[SÉRIE D'EXERCICES]
1/ Répondez à ces questions sur le texte consacré à la notation des professeurs par les élèves :
(a) Quelle notation les professeurs peuvent-ils quand même discuter ?
(b) Sous quel couvert les élèves donnent-ils leur note ?
(c) Quel nom Louis XIV portera-t-il toujours ?
2/ Reprenez le texte sur la notation des professeurs par les élèves juste après sa dernière phrase, « Je schématise. », et écrivez-en la suite.

[TEXTE FOURNI]

Coup de gueule
Parmi toutes les informations diverses et variées qui nous sont dispensées quotidiennement, certaines nous surprennent, nous choquent ou nous laissent dubitatifs avant de se noyer dans le magma de ce que nous appelons communément : les infos. Parfois l’une d’elles ressurgit soudain et trouve son éclairage, parce qu’elle nous touche plus précisément, directement ou non et provoque un « coup de gueule ».
Pauvres professeurs !
Déjà mis à mal dans leur autorité, perdus dans le fatras d’indications pour l’application des programmes, les directives données pour la notation et bien d’autres choses que je ne connais pas n’étant pas du métier, voilà que maintenant, outre la notation administrative, dont ils peuvent quand même discuter, ils sont confrontés à cette aberration : la notation par les élèves ! Et sans discussion possible pour celle-là !
Est-ce bien raisonnable de doter collégiens et lycéens d’une telle possibilité ? De plus sous couvert d’anonymat permettant de donner libre cours à l’expression d’un ressenti souvent partisan à cet âge.
Un anonymat dédouanant l’examinateur en herbe de toute retenue !
Même si le dialogue est parfois difficile, conseils de classe, rencontres parents-professeurs, contact avec l’équipe pédagogique et la hiérarchie dans les cas les plus extrêmes permettent de formuler les remarques quant à cette appréciation.
Est-ce raisonnable, la scolarité étant souvent vécue à cet âge dans une certaine « révolte », de mettre à leur disposition un outil aussi incisif dont ils useront en ce domaine avec la subjectivité propre à l’adolescence.
En maths un plus un feront toujours deux, en français être et avoir se conjugueront toujours de la même façon, le Massif central sera toujours en France et Louis XIV portera toujours le nom de Roi Soleil. Je schématise.

[DONNÉES SOURCES]

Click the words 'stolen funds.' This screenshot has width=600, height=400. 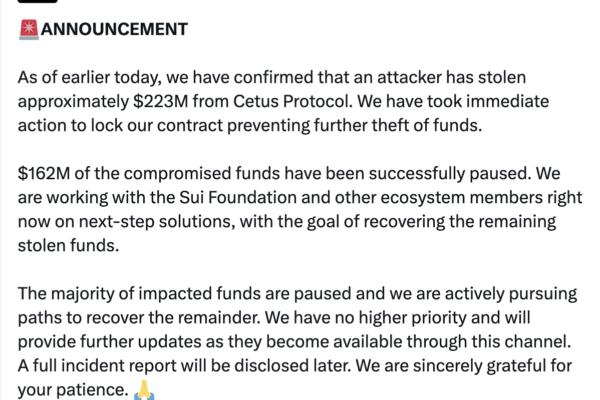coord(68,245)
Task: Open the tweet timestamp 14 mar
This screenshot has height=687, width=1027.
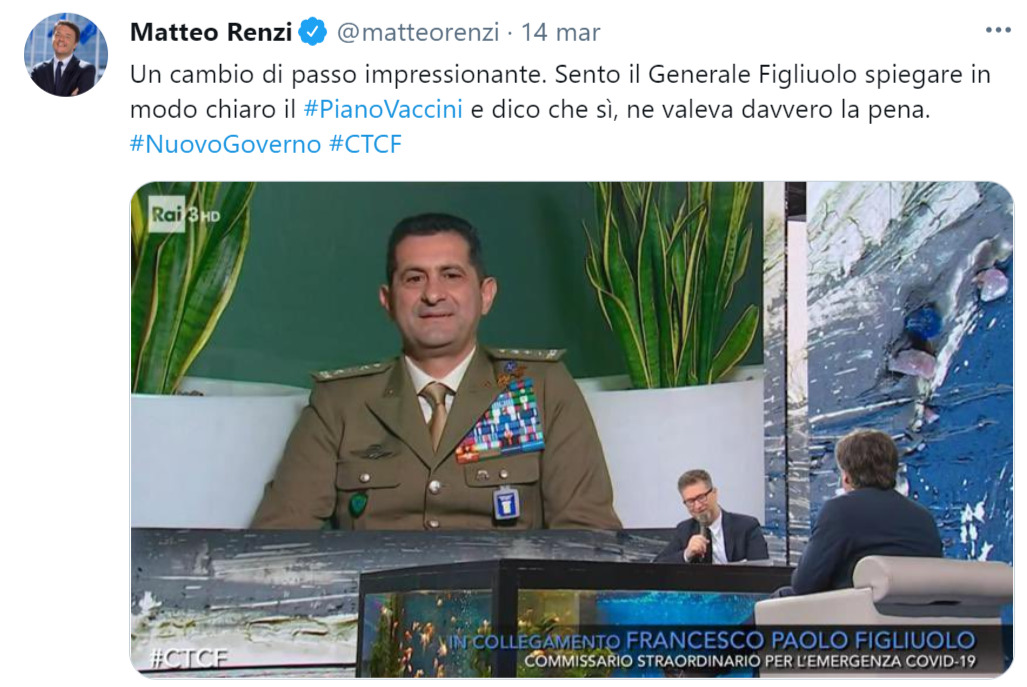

[EXERCICES CORRIGÉS]
1/
(a) La notation administrative.
(b) Sous couvert d'anonymat.
(c) Le nom de Roi Soleil.

2/
Et un professeur mettra toujours un zéro si la réponse n’est pas celle-là.
Zéro très mal vécu par le malheureux détenteur, mais dont il sera le seul responsable. Il faut apprendre ses leçons !
A celui-ci doit-il répondre un zéro de l’élève assorti d’un commentaire plus que douteux bien souvent, diffamatoire parfois et certainement dénué de toute objectivité.
Comment mesurer l’impact que peuvent avoir ces appréciations sur le professeur consciencieux, totalement investi dans sa mission et qui prépare ses cours avec tout le temps qu’en demande le soin ?
Peuvent-ils imaginer ces jeunes gens, si heureux de pouvoir se défouler dans cet exercice où ils sont pour une fois maîtres et juges qu’ils peuvent conduire certains de leurs professeurs, déjà fragilisés par la difficulté de leur mission face à un public de plus en plus désinvolte, irrespectueux, voire agressif, vers le gouffre de la dépréciation et de la perte de confiance en soi. Professeurs dont le soutien de la hiérarchie est plus que discutable parfois, je ne reviendrais pas sur les cas portés à la connaissance du grand public à travers diverses affaires odieuses. La dernière en date jugeant une agression physique. Inadmissible.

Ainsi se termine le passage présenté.